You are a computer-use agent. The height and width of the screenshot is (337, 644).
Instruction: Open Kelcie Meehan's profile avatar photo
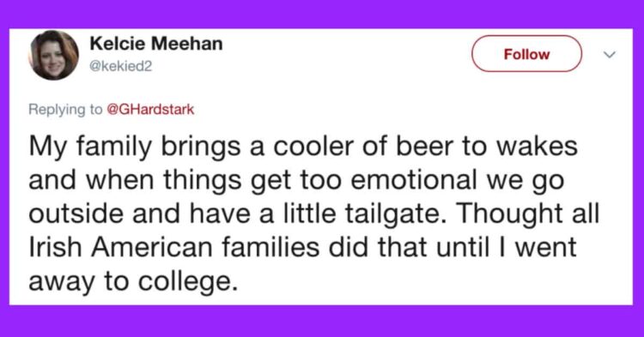[x=53, y=55]

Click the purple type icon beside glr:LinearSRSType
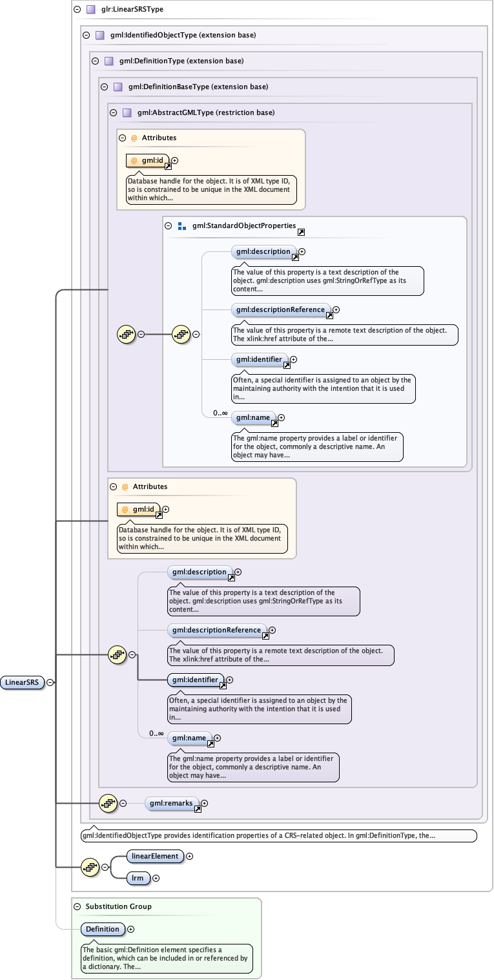91,10
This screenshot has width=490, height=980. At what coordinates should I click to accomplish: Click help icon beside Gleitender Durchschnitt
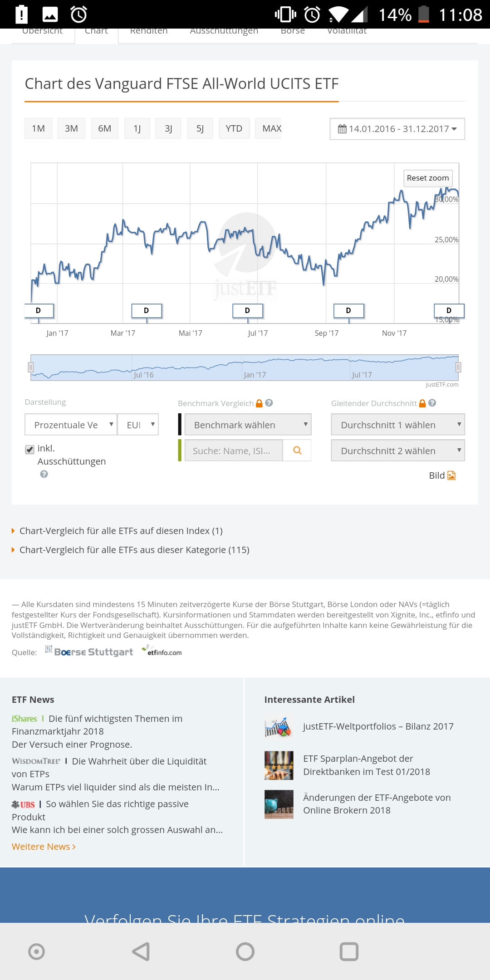[432, 403]
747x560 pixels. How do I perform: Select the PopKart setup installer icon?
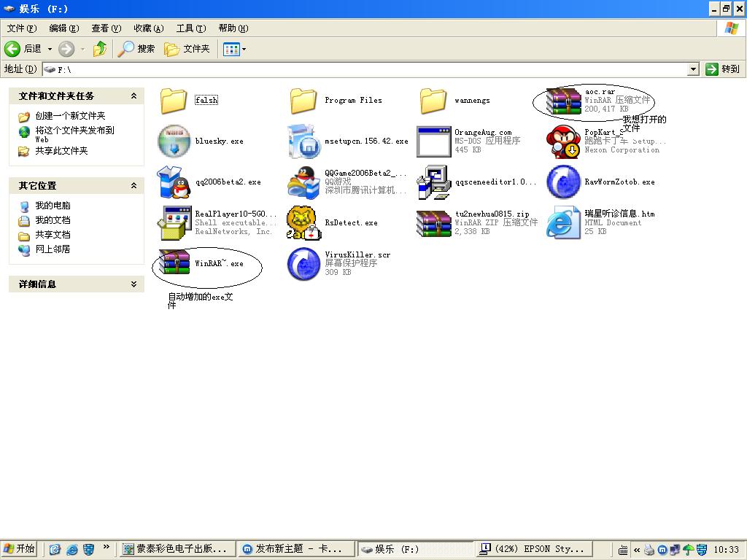[x=564, y=141]
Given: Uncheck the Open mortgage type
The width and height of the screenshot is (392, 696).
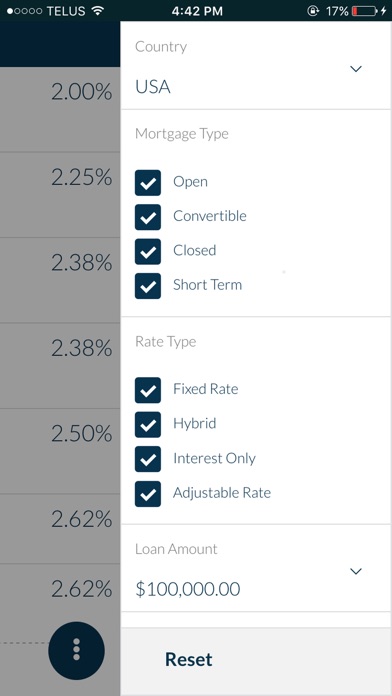Looking at the screenshot, I should [x=148, y=182].
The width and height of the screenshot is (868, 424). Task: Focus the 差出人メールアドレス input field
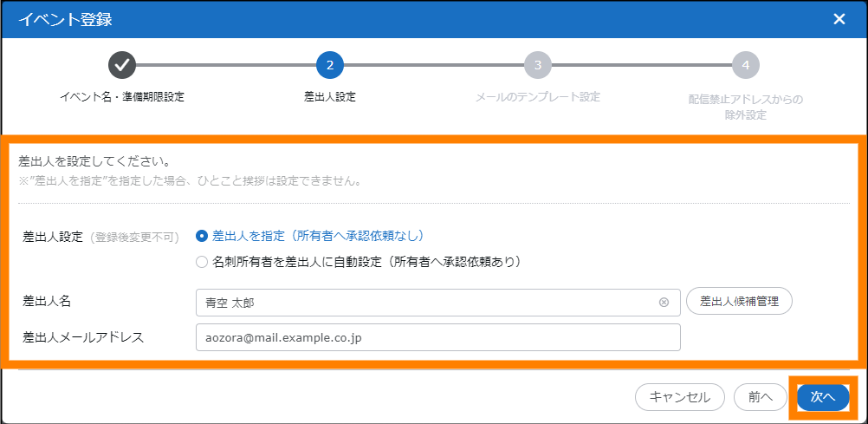point(437,337)
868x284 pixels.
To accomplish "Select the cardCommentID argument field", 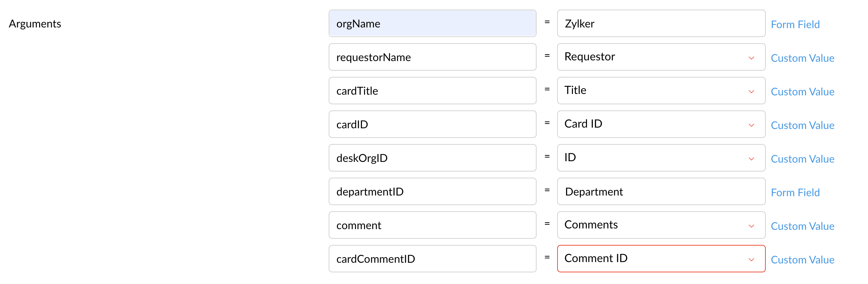I will pos(432,259).
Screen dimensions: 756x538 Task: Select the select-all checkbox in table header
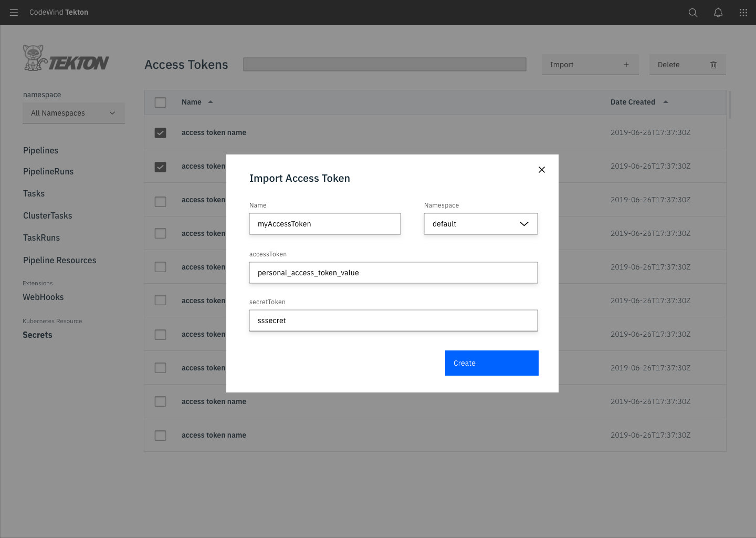click(x=160, y=102)
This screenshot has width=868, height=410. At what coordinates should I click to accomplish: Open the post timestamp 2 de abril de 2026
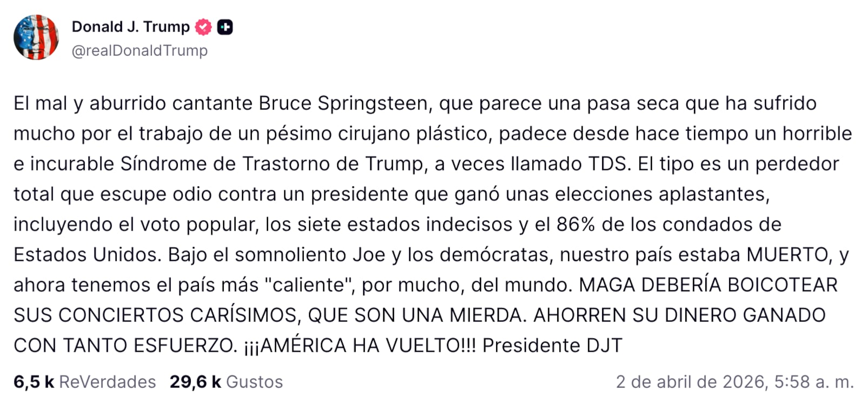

--- YOUR INSTRUCTIONS ---
Starting with the first line of the material, print each line exactly until you have printed the line with "Given: Uncheck the Open mortgage type", and skip the pictures.

--- REPLY ---
You are a computer-use agent. The height and width of the screenshot is (337, 644).
Instruction: Open Kelcie Meehan's profile avatar photo
[x=53, y=55]

Click the purple type icon beside glr:LinearSRSType
91,10
This screenshot has width=490, height=980. At what coordinates should I click to accomplish: Click help icon beside Gleitender Durchschnitt
[432, 403]
747x560 pixels. How do I perform: Select the PopKart setup installer icon?
[x=564, y=141]
Given: Uncheck the Open mortgage type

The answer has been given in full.